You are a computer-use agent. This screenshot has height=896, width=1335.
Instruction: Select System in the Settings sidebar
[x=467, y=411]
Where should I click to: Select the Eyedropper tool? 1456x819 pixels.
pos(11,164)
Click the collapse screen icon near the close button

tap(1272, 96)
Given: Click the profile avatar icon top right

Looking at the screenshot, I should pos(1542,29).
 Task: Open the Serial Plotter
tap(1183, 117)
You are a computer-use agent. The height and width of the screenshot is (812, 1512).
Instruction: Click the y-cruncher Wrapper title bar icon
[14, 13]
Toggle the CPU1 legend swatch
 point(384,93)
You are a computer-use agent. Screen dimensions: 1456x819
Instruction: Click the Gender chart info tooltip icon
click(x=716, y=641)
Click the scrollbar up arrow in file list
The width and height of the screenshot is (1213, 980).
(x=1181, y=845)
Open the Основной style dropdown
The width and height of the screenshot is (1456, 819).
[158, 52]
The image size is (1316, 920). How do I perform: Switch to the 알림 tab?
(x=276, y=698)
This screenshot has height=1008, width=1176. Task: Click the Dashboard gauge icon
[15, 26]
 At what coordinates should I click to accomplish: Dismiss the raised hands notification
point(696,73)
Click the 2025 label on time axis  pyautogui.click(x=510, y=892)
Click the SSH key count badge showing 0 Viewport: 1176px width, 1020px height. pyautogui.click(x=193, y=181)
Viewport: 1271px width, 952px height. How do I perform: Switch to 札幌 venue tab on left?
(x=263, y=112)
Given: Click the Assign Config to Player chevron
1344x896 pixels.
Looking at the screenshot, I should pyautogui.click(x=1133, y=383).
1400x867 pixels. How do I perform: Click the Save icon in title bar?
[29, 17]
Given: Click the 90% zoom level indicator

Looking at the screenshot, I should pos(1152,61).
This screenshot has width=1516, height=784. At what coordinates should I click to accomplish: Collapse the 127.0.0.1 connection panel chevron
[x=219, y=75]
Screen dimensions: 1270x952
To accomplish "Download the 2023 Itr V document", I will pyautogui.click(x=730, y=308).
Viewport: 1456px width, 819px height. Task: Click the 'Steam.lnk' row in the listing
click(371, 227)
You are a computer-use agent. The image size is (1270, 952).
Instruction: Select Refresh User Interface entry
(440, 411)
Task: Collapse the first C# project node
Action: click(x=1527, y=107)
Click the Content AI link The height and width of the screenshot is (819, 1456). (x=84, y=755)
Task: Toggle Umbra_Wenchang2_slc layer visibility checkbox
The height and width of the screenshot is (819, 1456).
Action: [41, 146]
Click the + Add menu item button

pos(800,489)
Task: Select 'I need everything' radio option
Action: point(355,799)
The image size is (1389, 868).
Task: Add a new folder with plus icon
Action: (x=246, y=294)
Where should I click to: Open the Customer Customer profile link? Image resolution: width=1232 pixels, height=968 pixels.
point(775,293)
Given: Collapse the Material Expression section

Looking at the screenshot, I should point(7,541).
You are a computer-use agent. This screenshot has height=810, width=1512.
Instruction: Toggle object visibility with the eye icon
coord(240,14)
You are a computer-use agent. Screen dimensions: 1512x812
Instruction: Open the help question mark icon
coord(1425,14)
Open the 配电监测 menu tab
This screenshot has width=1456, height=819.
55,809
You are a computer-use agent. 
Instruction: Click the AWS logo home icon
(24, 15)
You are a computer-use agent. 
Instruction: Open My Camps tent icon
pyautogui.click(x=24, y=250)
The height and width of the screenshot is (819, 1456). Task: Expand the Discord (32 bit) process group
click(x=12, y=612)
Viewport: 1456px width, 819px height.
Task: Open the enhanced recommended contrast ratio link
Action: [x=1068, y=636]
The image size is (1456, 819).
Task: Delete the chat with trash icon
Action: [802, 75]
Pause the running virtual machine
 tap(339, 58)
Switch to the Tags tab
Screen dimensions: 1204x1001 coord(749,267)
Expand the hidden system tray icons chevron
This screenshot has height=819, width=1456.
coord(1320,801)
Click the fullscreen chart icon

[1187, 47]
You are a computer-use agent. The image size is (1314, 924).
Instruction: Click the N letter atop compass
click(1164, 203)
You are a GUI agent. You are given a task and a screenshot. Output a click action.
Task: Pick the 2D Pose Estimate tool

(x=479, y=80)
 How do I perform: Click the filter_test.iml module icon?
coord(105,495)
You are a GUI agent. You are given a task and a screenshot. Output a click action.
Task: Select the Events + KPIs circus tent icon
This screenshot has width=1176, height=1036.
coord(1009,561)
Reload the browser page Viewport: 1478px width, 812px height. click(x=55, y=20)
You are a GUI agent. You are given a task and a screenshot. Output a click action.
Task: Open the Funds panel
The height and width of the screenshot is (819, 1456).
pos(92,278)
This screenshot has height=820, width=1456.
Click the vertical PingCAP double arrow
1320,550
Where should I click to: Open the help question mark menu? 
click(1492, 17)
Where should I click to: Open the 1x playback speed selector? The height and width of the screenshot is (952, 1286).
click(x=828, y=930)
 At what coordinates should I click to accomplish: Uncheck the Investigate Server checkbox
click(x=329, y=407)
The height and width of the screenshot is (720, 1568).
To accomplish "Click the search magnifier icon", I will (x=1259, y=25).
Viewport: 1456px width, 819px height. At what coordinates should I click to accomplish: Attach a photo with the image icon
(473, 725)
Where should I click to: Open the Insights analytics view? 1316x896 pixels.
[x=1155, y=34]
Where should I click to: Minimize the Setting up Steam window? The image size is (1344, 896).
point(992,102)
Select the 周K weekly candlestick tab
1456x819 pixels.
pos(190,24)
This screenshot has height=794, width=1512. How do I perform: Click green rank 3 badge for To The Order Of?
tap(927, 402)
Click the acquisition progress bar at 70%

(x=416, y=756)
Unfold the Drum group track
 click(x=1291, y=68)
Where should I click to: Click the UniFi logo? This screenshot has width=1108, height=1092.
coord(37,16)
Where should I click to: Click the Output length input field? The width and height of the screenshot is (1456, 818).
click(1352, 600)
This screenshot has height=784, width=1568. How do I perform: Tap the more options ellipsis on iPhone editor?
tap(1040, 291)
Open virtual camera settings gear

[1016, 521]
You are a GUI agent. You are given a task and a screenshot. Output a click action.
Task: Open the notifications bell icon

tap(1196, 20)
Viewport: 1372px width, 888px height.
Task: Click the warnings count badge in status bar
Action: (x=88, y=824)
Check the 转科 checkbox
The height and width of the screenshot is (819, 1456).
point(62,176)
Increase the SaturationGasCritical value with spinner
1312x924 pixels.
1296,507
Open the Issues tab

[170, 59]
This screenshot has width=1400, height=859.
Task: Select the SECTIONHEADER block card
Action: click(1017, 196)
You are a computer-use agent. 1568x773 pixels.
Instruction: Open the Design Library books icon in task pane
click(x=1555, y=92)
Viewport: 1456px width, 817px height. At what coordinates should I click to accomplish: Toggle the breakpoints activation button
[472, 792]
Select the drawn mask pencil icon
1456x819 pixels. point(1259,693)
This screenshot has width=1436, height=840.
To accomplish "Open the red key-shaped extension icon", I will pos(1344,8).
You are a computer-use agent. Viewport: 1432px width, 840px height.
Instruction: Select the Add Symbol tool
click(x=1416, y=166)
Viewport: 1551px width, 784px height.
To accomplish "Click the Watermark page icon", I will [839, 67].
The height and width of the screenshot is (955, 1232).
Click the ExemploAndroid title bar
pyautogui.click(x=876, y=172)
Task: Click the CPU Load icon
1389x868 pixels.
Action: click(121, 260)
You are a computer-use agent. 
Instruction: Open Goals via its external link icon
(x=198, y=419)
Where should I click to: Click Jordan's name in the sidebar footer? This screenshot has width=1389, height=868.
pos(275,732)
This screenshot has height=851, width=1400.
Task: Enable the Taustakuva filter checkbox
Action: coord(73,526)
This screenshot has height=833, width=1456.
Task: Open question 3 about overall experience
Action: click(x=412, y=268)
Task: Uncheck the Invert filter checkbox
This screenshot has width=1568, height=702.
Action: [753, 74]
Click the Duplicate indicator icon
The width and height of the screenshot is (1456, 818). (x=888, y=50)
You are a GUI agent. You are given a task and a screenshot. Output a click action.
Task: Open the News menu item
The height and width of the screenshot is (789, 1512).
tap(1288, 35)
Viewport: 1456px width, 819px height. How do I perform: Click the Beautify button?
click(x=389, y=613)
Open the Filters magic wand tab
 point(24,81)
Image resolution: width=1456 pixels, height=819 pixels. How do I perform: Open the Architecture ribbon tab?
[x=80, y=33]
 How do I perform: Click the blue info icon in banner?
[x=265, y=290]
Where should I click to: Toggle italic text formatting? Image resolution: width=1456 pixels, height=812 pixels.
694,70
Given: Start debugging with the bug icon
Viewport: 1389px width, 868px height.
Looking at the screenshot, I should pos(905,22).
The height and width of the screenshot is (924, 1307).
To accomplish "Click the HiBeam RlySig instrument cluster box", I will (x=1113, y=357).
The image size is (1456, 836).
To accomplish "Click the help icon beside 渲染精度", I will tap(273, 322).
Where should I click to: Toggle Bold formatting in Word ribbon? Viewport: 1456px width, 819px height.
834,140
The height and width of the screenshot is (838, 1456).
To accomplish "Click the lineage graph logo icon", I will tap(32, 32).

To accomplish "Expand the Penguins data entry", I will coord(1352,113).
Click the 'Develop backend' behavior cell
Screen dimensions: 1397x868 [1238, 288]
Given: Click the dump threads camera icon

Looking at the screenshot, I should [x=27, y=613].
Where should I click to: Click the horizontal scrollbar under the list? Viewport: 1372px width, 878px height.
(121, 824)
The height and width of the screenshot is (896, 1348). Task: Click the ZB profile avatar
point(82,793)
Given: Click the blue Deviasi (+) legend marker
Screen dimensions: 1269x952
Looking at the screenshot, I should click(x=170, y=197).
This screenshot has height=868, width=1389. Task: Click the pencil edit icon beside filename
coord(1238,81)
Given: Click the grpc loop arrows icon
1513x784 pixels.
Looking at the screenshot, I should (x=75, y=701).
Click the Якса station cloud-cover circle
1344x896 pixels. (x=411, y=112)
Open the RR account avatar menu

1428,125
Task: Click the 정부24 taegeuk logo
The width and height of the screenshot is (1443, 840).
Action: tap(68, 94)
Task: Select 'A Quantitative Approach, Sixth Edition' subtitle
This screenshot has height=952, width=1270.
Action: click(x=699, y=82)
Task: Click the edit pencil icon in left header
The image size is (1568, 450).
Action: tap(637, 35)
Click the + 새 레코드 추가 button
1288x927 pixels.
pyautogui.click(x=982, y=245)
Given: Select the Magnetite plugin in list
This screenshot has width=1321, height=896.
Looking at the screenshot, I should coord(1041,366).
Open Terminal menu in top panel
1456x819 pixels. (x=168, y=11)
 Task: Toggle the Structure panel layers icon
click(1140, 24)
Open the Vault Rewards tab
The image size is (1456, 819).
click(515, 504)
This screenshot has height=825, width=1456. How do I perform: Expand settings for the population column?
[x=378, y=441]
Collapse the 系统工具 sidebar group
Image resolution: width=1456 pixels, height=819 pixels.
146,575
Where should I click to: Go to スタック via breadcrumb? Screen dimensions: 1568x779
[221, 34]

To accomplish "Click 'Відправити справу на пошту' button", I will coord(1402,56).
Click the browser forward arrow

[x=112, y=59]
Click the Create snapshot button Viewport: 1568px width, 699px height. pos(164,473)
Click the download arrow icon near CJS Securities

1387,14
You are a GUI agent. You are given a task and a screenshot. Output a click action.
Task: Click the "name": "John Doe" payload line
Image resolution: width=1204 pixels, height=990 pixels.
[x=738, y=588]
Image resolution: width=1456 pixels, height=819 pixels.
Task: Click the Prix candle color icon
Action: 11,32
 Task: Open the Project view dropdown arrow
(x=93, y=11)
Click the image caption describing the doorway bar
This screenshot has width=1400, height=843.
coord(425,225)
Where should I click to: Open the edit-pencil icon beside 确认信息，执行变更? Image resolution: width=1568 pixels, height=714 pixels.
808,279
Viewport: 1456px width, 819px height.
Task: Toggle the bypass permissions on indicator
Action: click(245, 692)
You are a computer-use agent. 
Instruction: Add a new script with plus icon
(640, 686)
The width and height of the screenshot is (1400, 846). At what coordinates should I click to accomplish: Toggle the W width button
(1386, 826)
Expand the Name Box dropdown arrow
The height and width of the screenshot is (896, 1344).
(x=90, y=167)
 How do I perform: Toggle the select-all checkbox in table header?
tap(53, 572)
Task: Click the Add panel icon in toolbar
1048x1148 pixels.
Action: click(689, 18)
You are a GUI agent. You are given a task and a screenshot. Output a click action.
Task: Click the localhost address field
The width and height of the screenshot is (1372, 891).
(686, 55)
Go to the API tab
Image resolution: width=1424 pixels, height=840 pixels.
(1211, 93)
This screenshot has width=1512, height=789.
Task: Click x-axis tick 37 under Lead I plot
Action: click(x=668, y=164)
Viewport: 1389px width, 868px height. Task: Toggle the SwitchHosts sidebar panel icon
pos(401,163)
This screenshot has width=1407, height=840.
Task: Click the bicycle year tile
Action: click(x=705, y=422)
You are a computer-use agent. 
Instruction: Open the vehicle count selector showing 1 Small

**Try it:** Among the records above, find each line containing the string "will" and copy it.

**Output of the task:**
To accomplish "Download the 2023 Itr V document", I will pyautogui.click(x=730, y=308).
To accomplish "Click the search magnifier icon", I will (x=1259, y=25).
To accomplish "Open the red key-shaped extension icon", I will pos(1344,8).
To accomplish "Click the Watermark page icon", I will [839, 67].
To accomplish "Click the HiBeam RlySig instrument cluster box", I will (x=1113, y=357).
To accomplish "Click the help icon beside 渲染精度", I will tap(273, 322).
To accomplish "Click the lineage graph logo icon", I will tap(32, 32).
To accomplish "Expand the Penguins data entry", I will coord(1352,113).
To accomplish "Click 'Відправити справу на пошту' button", I will coord(1402,56).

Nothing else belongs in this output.